To quote HUB’s news blurb on the subject:

The Superintendent of Motor Vehicles, and the Ministries of Justice and Transportation & Infrastructure are reviewing and researching the recommendations, and reaching out to other stakeholders.
“The name itself is biased,” said David Hay, Bike Lawyer and Group Chair. “It’s inherently favourable to people who aren’t vulnerable road users.” The committee recommends renaming it the “Road Safety Act” to be more inclusive and show the rules are about promoting safety for everyone.
The last update to the Act was in 1996 and the last major revision in 1957, but much has changed since then, including cycling growing significantly and becoming a much more viable mode of transportation, along with its benefits of affordability, health, space efficiency, and better air quality.

Comments

    1. Why not have a vision zero program? We now have around 2000 road deaths per year in Canada. Should we aspire to having “only” 1000 deaths? 500 deaths? We seem to be so accustomed to the slaughter on our roadways, that it may be difficult to think of zero deaths. But not impossible. If you don’t have this goal, then how can we ever achieve it?

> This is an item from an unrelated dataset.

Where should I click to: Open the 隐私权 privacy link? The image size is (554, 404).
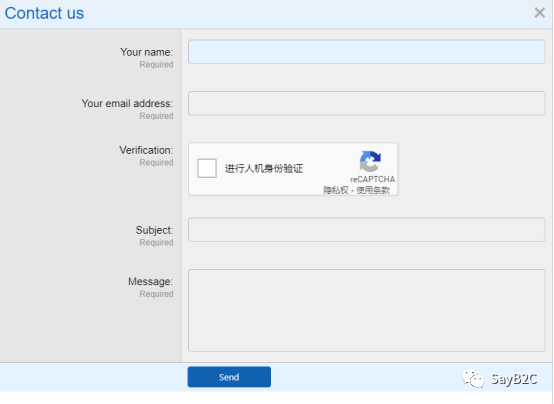pos(336,190)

    2. Not sure why you are having a problem. Is it because of the word Vision in the title? Our local city government seems to have a similar problem with the naming of this multi national initiative, despite it being called Vision Zero at the provincial level (where the Motor Vehicle Act changes will be made) and so are calling it Moving to Zero, when referring to Vancouver municipal actions in support of it.

  1. I think this is a really good thing they’re suggesting. I hope that it gets taken up and adopted.
    The auto industry of course will fight against it but we have to persevere and make it happen.

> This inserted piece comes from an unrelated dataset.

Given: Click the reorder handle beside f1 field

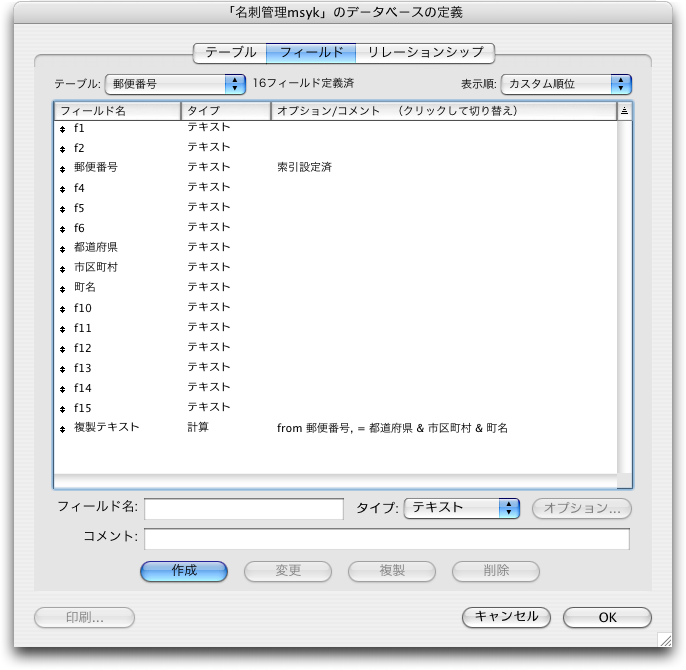Looking at the screenshot, I should tap(63, 129).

    1. I think it is just as likely the auto industry will use it as a marketing tool. You could probably get a boost in sales by advertising your vehicle as “Vision Zero compliant/approved” and appealing to motorists’ better nature. It’s already happening to some extent at places like Volve, promoting pedestrian airbags et al. Whatever it takes to stay cemented in the public consciousness as a good choice for transportation needs.
      Couple it with expensive, one-time only safety features like modern bumpers and you can turn a fender-bender into the need for expensive parts and repairs. Win-win if you are in the car business and a great reason to barrack for tech solutions to poor choices by humans. Here’s a development that’s emblematic of the situation.
      “According to Cars.com and the NICB crime statistics the number of tailgate thefts likely is growing due to the extra technology truckmakers are packing into the drop-down (or swing-out) gate. Features such as cameras, hidden steps, exotic materials, and specialty locking mechanisms mean today’s tailgates can cost as much as $1,500 to $2,000 to replace and that’s making them a bigger target for theft.”
      http://news.pickuptrucks.com/2016/06/own-a-pickup-watch-your-tailgate.html

  2. There are many classes of roads. What makes sense for a residential road in Point Grey or Marpole may not make sense on Broadway, on Granville, Hwy 99 or Hwy 1.
    One needs to be careful that an anti-car lobby group has hijacked this “vision” aka The Road Safety Law Reform Group. Of course if we all go 20 km/h with separated bike lanes that will reduce fatalities. This makes sense on some roads, but not all.
    Zero fatalities is a lofty and worthwhile goal, of course, but unrealistic in a society with millions of cars and hundreds of millions of trips annually.
    HOWEVER, we need to keep in mind that many roads are devoid of any bikes or pedestrians and that we actually ought to increase speed limits there and/or fine bikes that travel there. Do I see this in this proposal ? Does it talk about costs as fences, crossings or dedicated bike lanes all cost money. Who is paying for all this ?

    1. “anti-car lobby group”? For asking that roads be so safe that there are zero fatalities and serious injuries? What’s wrong with asking drivers to not exceed 30km/hr on our residential streets? Problem is that the only way to do this is with signs every block in both directions. There are many 30km/hr zones in Europe. Why not allow them here?